This feature requires MLT version 0.6.0+, which is not widely available yet. It should be included in Ubuntu 11.04, but older versions of Ubuntu will not be able to use this feature unless you can manually install the newest MLT libraries, which I would not recommend for the average user. If you are using an older version of MLT, this feature will disable itself, and should be backwards compatible. In other words, OpenShot will still work... just not with smooth scaling.

Eventually, I plan on removing this from the preferences, and just have it as the default method of scaling. But I'll wait until the MLT library has been updated in most distributions before I make that change.

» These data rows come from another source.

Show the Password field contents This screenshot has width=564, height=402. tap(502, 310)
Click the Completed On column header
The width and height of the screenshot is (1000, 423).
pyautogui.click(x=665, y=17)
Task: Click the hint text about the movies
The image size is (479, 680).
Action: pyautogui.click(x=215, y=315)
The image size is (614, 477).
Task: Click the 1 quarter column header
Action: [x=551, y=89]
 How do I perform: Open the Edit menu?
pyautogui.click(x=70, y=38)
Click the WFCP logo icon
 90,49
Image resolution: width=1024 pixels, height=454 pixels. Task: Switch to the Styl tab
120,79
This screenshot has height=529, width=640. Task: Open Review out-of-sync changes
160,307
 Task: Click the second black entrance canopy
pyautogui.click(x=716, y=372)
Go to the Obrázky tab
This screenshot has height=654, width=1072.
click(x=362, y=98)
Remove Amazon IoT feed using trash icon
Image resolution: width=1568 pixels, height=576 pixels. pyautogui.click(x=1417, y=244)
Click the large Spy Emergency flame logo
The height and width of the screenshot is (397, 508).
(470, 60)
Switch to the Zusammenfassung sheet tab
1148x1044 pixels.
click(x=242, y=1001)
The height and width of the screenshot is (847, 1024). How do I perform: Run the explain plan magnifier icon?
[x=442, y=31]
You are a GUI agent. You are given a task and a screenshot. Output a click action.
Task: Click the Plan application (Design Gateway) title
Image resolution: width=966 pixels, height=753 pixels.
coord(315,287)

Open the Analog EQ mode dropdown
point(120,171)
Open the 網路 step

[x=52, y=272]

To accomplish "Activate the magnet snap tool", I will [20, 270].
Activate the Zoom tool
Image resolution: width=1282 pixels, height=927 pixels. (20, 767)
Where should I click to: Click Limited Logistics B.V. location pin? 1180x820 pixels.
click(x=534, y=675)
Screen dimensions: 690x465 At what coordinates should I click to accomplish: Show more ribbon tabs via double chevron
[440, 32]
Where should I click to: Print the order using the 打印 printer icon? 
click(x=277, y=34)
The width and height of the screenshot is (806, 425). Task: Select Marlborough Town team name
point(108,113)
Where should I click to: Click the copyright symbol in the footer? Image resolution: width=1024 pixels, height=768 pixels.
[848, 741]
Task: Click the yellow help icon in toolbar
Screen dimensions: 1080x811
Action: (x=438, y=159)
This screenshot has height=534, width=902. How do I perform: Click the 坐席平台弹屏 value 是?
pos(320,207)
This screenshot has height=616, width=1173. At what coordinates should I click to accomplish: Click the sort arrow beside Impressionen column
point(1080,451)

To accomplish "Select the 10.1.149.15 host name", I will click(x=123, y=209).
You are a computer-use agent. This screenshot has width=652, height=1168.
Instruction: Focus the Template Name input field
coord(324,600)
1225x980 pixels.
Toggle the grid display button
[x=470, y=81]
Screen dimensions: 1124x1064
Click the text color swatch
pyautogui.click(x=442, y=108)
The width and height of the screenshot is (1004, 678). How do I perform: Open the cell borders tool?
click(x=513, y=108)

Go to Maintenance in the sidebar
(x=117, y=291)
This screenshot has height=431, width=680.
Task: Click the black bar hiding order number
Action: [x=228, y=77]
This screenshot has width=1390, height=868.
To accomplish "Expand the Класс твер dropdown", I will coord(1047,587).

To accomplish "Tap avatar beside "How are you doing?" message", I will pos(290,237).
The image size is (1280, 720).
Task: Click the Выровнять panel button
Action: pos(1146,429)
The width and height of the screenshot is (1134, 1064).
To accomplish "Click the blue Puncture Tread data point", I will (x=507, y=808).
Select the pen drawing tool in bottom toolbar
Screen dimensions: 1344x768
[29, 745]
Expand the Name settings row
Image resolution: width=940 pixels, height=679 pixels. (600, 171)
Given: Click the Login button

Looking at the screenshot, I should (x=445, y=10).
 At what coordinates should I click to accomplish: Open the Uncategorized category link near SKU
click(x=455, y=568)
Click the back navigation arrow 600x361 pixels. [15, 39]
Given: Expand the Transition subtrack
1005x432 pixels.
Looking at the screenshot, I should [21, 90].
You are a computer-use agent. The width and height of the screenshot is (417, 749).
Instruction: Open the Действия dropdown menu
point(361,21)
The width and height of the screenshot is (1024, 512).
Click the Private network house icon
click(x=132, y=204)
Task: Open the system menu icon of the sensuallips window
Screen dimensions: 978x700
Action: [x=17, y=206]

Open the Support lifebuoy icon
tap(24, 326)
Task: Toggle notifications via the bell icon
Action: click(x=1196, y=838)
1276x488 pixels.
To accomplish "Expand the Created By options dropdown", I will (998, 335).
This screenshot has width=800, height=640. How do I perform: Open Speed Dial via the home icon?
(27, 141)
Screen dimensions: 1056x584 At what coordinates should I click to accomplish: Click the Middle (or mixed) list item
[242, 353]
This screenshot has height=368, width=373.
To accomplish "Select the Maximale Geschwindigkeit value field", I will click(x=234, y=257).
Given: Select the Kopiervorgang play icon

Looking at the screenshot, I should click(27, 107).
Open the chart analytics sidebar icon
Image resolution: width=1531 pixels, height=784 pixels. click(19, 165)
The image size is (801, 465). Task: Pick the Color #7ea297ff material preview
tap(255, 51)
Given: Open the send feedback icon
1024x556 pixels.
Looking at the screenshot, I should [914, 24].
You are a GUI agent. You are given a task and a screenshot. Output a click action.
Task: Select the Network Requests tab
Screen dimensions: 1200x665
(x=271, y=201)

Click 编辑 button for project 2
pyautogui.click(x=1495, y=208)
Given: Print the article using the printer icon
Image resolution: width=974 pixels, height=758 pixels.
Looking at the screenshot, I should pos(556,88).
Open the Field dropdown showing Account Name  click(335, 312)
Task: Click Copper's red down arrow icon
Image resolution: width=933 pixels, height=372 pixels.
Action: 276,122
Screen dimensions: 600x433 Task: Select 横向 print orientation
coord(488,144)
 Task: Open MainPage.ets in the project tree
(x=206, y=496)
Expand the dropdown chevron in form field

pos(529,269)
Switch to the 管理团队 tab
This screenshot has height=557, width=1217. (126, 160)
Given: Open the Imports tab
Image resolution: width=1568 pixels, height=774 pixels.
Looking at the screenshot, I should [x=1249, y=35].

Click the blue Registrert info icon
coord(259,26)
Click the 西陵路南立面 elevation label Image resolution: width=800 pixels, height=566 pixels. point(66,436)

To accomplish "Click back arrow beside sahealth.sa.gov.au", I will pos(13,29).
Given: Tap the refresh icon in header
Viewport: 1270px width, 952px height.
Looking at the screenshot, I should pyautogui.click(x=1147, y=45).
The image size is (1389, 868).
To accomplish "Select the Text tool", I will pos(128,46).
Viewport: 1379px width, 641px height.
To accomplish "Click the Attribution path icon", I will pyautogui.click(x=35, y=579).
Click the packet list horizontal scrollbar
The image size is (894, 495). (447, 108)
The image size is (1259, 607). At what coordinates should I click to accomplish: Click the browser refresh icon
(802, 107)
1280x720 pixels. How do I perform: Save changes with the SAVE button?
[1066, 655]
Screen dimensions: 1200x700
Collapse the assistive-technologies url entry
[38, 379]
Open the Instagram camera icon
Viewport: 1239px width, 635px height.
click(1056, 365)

Transitions are very useful for gradually moving between two different video clips, but often they can be a pain to layout and position. Not only do you need to position a transition in a very precise place, but you also have to set the "direction" correctly.

The "direction" of a transition affects how the transition processes the image. If the top clip is fading into the bottom clip, the transition must have the direction set to "Down". If the bottom clip is fading into the top clip, the direction must be set to "Up". Many users get this confused, which results in a sudden jump to the other clip... which is the opposite of a transition. =)

When "Snap" mode is enabled (using the toolbar toggle button), a transition will now more accurately snap to the surrounding clips. Depending on which direction the transition is being dragged, and what clips are nearby, the snapping algorithm has been greatly improved.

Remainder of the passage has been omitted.